Arindrajit Dube, Barry Eidlin, and Bill Lester
"Impact of Wal-Mart Growth on Earnings throughout the Retail Sector in Urban and Rural Counties"
http://repositories.cdlib.org/iir/iirwps/iirwps-126-05
Abstract:
Using a database of Wal-Mart store openings (from Emek Basker), and the county level Quarterly Census of Employment and Wages, we estimate the effect of Wal-Mart on earnings of retail workers during the 1990’s economic expansion (1992-2000). We exploit the pattern of Wal-Mart expansion (expanding outward from Arkansas over time) to predict Wal-Mart store openings, allowing us to control for endogeneity using both instrumental variable and control function approaches. We find that in urban counties, a Wal-Mart store opening led to a 0.5% to 0.8% reduction in average earnings of workers in the general merchandise sector, and a 0.8% to 0.9% reduction in average earnings of workers in the grocery sector. This translated into a combined 1.3% reduction in total earnings (wage bill) of workers in these sectors. Endogeneity causes the OLS estimates to be biased downwards in magnitude, primarily from an omitted variables bias. No earnings impact was found for rest of the retail sectors or for restaurants (the latter being an auxiliary test of our identification strategy). In contrast, in non-MSA (i.e., rural) counties, a Wal-Mart store opening was associated with an increase in earnings of general merchandise workers, and a decrease in earnings of grocery workers, but no significant change in the wage bill. We estimate that in 2000, total earnings of retail workers nationwide was reduced by $4.7 billion due to Wal-Mart’s presence.
Marco Leonardi
"Firm Heterogeneity in Capital labor Ratios and Wage Inequality"

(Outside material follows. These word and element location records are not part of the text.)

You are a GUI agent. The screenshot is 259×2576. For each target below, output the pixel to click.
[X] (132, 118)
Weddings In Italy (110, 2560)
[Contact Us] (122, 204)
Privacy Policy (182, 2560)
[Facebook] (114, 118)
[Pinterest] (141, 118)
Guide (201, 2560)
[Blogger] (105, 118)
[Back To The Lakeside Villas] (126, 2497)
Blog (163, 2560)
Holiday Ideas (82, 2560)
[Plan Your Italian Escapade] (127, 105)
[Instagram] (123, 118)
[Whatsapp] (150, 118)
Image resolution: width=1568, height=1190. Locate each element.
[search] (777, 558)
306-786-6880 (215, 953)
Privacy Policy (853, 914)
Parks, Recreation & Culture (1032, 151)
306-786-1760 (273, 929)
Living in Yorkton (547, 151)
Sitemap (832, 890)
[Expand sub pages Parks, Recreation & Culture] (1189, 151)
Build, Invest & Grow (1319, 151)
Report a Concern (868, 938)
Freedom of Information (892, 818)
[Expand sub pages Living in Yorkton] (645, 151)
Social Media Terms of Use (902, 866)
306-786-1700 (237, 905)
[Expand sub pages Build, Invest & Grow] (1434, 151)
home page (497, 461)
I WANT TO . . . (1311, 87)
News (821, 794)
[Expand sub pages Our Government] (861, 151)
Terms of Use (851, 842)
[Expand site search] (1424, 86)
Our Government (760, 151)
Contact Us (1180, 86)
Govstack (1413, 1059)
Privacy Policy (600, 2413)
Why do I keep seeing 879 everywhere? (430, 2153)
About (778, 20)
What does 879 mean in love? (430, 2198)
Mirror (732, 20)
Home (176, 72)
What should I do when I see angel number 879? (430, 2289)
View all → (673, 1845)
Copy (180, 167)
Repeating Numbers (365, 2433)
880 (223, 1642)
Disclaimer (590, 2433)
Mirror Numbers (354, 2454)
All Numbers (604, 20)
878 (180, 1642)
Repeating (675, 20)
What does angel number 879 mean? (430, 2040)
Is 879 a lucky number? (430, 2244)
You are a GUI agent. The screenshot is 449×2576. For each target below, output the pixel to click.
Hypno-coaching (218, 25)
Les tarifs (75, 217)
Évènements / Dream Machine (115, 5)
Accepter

http://repositories.cdlib.org/iir/iirwps/iirwps-129-05
Abstract:
This paper documents the increasing dispersion of capital-labor ratios across firms in the US and provides some empirical evidence of a positive correlation at the two-digit industry level between the dispersion of capital-labor ratios across firms and residual wage inequality. To explain this empirical fact, the paper adopts a search model where firms differ in their optimal capital investment. The exogenous decline in the relative price of equipment capital makes the distributions of capital-labor ratios more dispersed. In a frictional labor market, this force generates wage dispersion among identical workers. OLS estimates of the relationship between capital dispersion and the relative price of equipment capital support the main hypothesis of the model.
Dylan Riley
"Democratization Within Democracy: Authoritarianism and Passive Democratization in Spain and Italy.”
http://repositories.cdlib.org/iir/iirwps/iirwps-127-05
Abstract:
What is the connection between civic associationism and political participation? Recent work in the neo-Tocquevillian traditions suggest that civic associationism encourages political participation. In contrast more conservative readings of Tocqueville, and Gramsci's analysis of civil society, suggest that civic associations tend to undermine, rather than promote political participation. Indeed this is one of the major reasons that Tocqueville saw civic associations as important guarantors of liberty. We investigate these competing arguments by analyzing the connection between authoritarian regime type and political participation in Italy and Spain. The Italian fascist regime sought to eliminate civic associations of all types, incorporating them systematically into the party. The Franco regime, in contrast, had no such ambitions, and left a relationship between civic associationism and political participation causally, because the "treatment" is prior to the outcome, and as we will show is connectted to it through historically specifiable mechanisms. We find, quite paradoxically from the perspective of the neo-Tocquevillians, that Italian facism tended to promote political participation by establishing a pattern of political behavior in which parties subordinated and instrumentalized civic associations. Spanish authoritarianism, with its more laissez faire orientation to civil society, left a legacy of deep political apathy. Paradoxically, from the perspective of the neo-Tocquevillians, the more 'totalitarian' fascist regime, produced a more 'participatory' liberal democracy, than the 'less totalitarian' Franco dictatorship.